* Goal of the exercise *
Return every line below exactly as written.

* The data *

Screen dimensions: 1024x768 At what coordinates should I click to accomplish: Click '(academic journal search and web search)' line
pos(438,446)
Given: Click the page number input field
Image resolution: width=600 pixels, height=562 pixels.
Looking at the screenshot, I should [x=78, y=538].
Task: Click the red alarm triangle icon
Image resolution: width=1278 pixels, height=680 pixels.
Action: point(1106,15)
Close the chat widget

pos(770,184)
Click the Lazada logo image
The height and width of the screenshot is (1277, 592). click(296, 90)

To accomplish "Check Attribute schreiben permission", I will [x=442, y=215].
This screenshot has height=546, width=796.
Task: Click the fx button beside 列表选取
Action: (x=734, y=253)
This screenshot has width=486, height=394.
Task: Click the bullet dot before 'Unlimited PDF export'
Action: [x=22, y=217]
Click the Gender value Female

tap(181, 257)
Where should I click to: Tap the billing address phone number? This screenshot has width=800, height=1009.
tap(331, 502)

* Result of this exercise *
Screen dimensions: 1024x768 At what coordinates should I click to accomplish: Click '(academic journal search and web search)' line
pos(438,446)
Given: Click the page number input field
Image resolution: width=600 pixels, height=562 pixels.
Looking at the screenshot, I should [x=78, y=538].
Task: Click the red alarm triangle icon
Image resolution: width=1278 pixels, height=680 pixels.
Action: point(1106,15)
Close the chat widget

pos(770,184)
Click the Lazada logo image
The height and width of the screenshot is (1277, 592). click(296, 90)

To accomplish "Check Attribute schreiben permission", I will [x=442, y=215].
This screenshot has height=546, width=796.
Task: Click the fx button beside 列表选取
Action: (x=734, y=253)
This screenshot has width=486, height=394.
Task: Click the bullet dot before 'Unlimited PDF export'
Action: [x=22, y=217]
Click the Gender value Female

tap(181, 257)
Where should I click to: Tap the billing address phone number? This screenshot has width=800, height=1009.
tap(331, 502)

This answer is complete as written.